Career and Vocational Skills

Photo shows two teachers and a student focused on braille materials on the table in front of them.

Image shows a logo of a briefcase.Career education is a highly individualized process that considers the unique knowledge, skills, motivations, strengths, and stretches of the individual learner. The outcomes of career education are just as diverse: full- or part-time work, post-secondary studies, volunteering, day programming - to name a few. Students with visual impairments require systematic, direct instruction in career education and exploration skills beginning in early childhood so they can:

  • Become aware of personal strengths and interests
  • Develop and reflect on personal competencies
  • Explore possibilities after graduation related to education, work and personal life

On this page:

Check out the Career and Vocational Skills section in #Outreaching - the blog of the PRCVI Outreach Team.

Connections to the BC Curriculum – Core Competencies

The BC Curriculum emphasizes Personal and Social as a core competency with the goal that all students understand themselves, develop a positive self-identity and self-worth, and understand their roles and responsibilities within society. 

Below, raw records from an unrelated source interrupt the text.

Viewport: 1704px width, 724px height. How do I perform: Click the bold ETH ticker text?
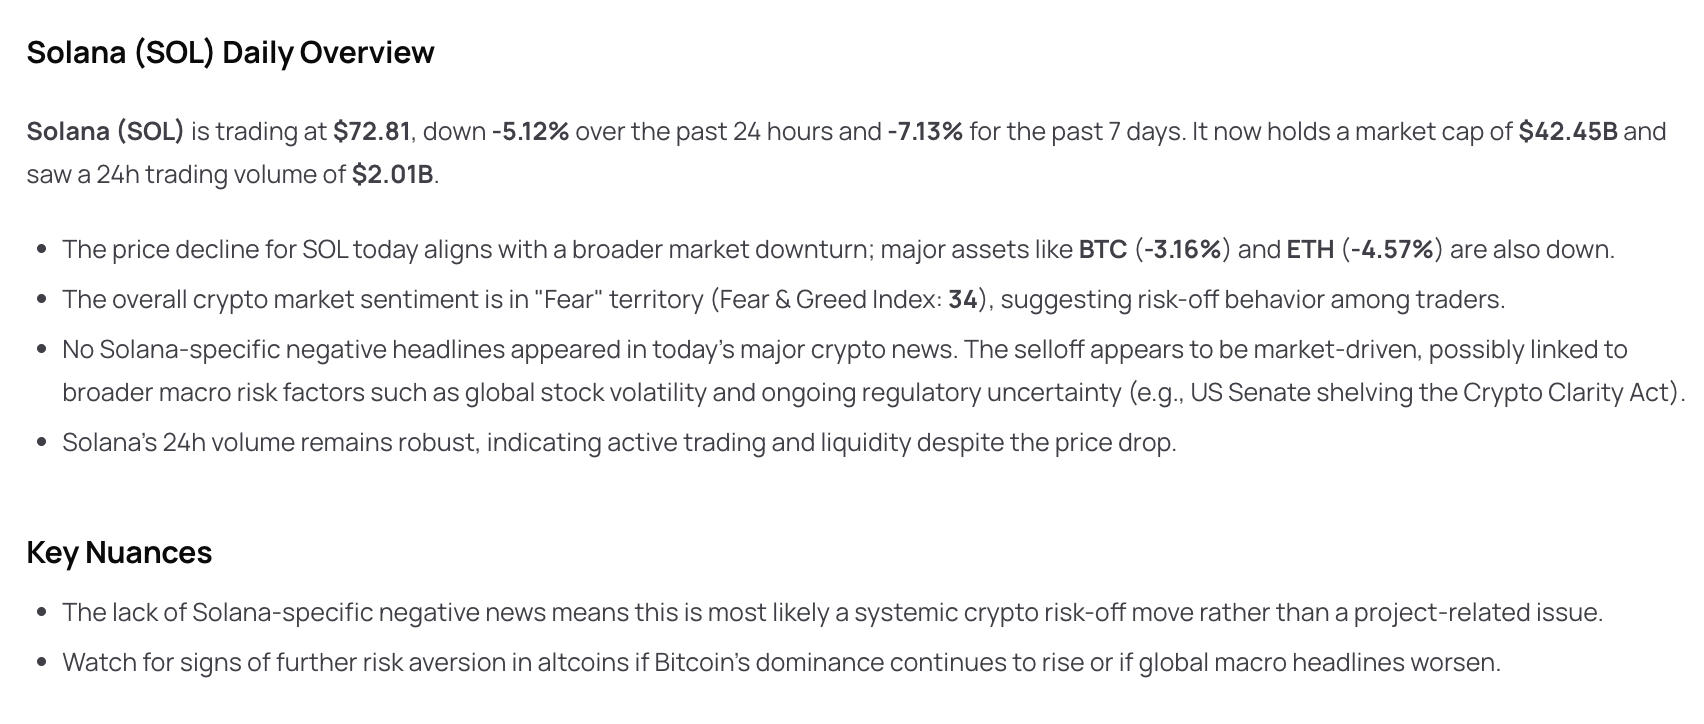1310,249

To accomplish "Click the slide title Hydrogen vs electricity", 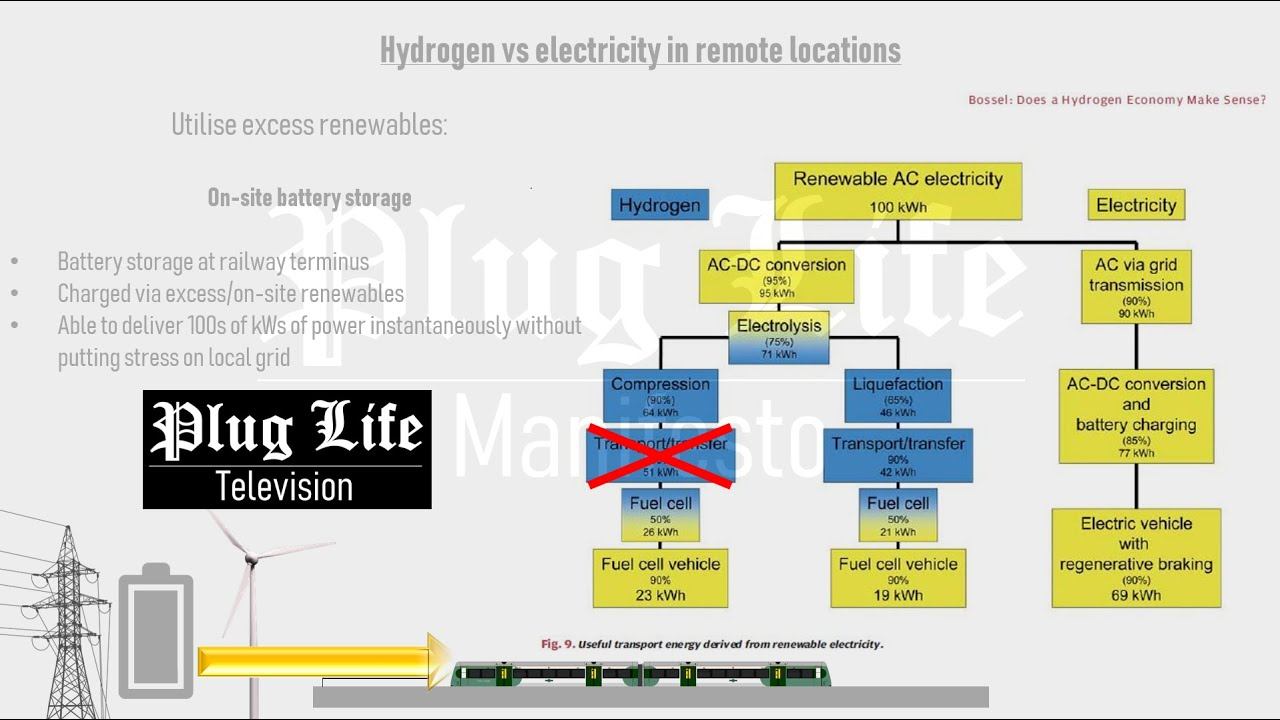I will 640,49.
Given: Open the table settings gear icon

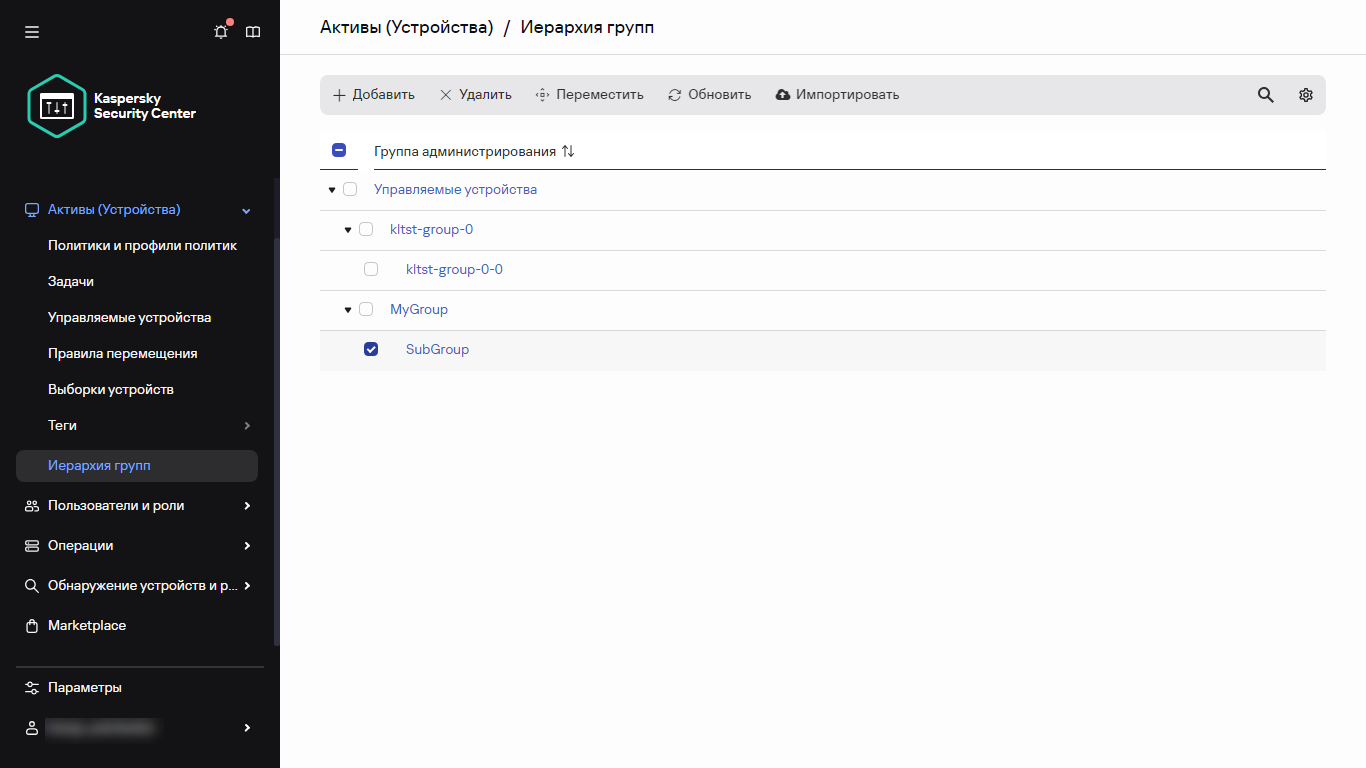Looking at the screenshot, I should [1305, 94].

The Positive Awareness & Responsibility Competency Profile identifies three facets related to self-awareness:

  • Self-determination
  • Self-regulation
  • Well-being

Career and Vocational Skills - Students with Visual Impairments

For students with visual impairments, learning about the possibilities of life as an adult is important. Independent work is a goal for many learners, either part-time while they are in high school and/or full-time upon graduation. Some learners may enter a program at the post-secondary level to further explore interests and improve their career prospects with a degree, diploma, or credential. 

Typically sighted peers are surrounded with information about what it means to work and to have a job. A trip to the shopping mall or grocery store provides many incidental opportunities to learn about jobs. Students with visual impairments will require direct, systematic instruction in the knowledge, skills, and tools for locating, securing, and sustaining employment. There is a strong rationale for a focus on career and vocational skills for these learners: Disproportionately high rates of unemployment among visually impaired individuals. According to Statistics Canada’s 2006 survey (2007), 49.2% of individuals with visual impairments were unemployed or not in the labour force. Within the same time period, the unemployment rate for the general population was 6.6% (2009).  

To prepare students with visual impairments for a career, they need to have an opportunity to explore opportunities and develop skills with instruction and supports for career awareness, exploration, preparation, and placement (Wolffe, 2019). 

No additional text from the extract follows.